HISTORY 198: The History of Modern China

(Same as HISTORY 98. History majors and others taking 5 units, register for 198.) Major historical transformations including the decline of the last imperial dynasty, the formation of the first Chinese republic, WW II, the rise of Communism, China under Mao, post-Mao reforms, and the Beijing Olympics of 2008.
Terms: Win | Units: 5 | UG Reqs: GER:DB-SocSci, GER:EC-GlobalCom, WAY-SI | Grading: Letter (ABCD/NP)

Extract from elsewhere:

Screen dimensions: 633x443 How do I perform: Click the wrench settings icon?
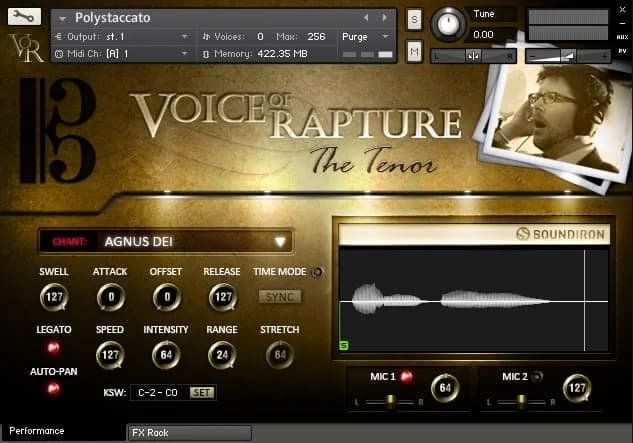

HISTORY 204E: Totalitarianism (HISTORY 307E)

Modern revolutionary and totalitarian politics. Sources include monographs on the medieval, Reformation, French Revolutionary, and Great War eras. Topics: the essence of modern ideology, the concept of the body national, state terror, charismatic leadership, gender assignments, private and public spheres, and identities.
Terms: Spr | Units: 4-5 | UG Reqs: GER:DB-SocSci, GER:EC-GlobalCom | Grading: Letter (ABCD/NP)
Instructors: Weiner, A. (PI)

HISTORY 239F: Empire and Information (HISTORY 339F)

How do states see? How do they know what they know about their subjects, citizens, economies, and geographies? How does that knowledge shape society, politics, identity, freedom, and modernity? Focus is on the British imperial state activities in S. Asia and Britain: surveillance technologies and information-gathering systems, including mapping, statistics, cultural schemata, and intelligence systems, to render geographies and social bodies legible, visible, and governable.
Terms: not given this year | Units: 4-5 | UG Reqs: GER:DB-Hum, GER:EC-GlobalCom | Repeatable for credit | Grading: Letter (ABCD/NP)

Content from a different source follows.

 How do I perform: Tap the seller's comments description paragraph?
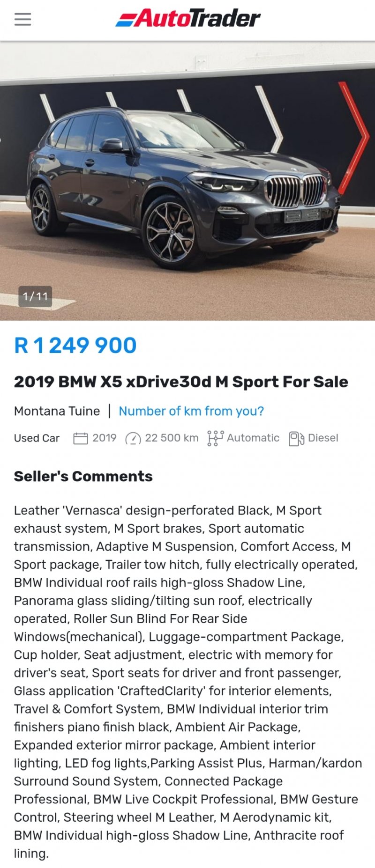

HISTORY 245E: Health and Society in Africa (HISTORY 347E)

The history of disease, therapeutic and diagnostic systems, and the definition of health in precolonial, colonial, and postcolonial Africa. The social and political histories of specific epidemics, including sleeping sickness, influenza, TB, mental illness, and AIDS. The colonial contexts of epidemics and the social consequences of disease.
Terms: not given this year | Units: 4-5 | UG Reqs: GER:DB-SocSci, GER:EC-GlobalCom | Grading: Letter (ABCD/NP)

HISTORY 256: U.S.-China Relations: From the Opium War to Tiananmen (AMSTUD 256, HISTORY 356)

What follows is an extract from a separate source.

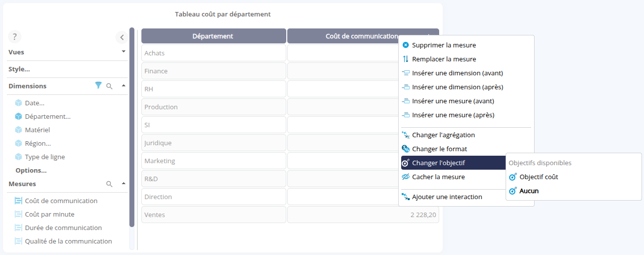Open the dimension Options... link
Image resolution: width=644 pixels, height=255 pixels.
[x=31, y=171]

The history of turbulent relations, military conflict, and cultural clashes between the U.S. and China, and the implications for the domestic lives of these increasingly interconnected countries. Diplomatic, political, social, cultural, and military themes from early contact to the recent past.
Terms: Spr | Units: 4-5 | UG Reqs: GER:DB-SocSci, GER:EC-GlobalCom | Grading: Letter (ABCD/NP)
Instructors: Chang, G. (PI)

HISTORY 279: Latin American Development: Economy and Society, 1800-2000 (HISTORY 379)

The newly independent nations of Latin America began the 19th century with economies roughly equal to, or even ahead of, the U.S. and Canada. What explains the economic gap that developed since 1900? Why are some Latin American nations rich and others poor? Marxist, dependency, neoclassical, and institutionalist interpretive frameworks. The effects of globalization on Latin American economic growth, autonomy, and potential for social justice.
Terms: not given this year | Units: 4-5 | UG Reqs: GER:DB-SocSci, GER:EC-GlobalCom | Grading: Letter (ABCD/NP)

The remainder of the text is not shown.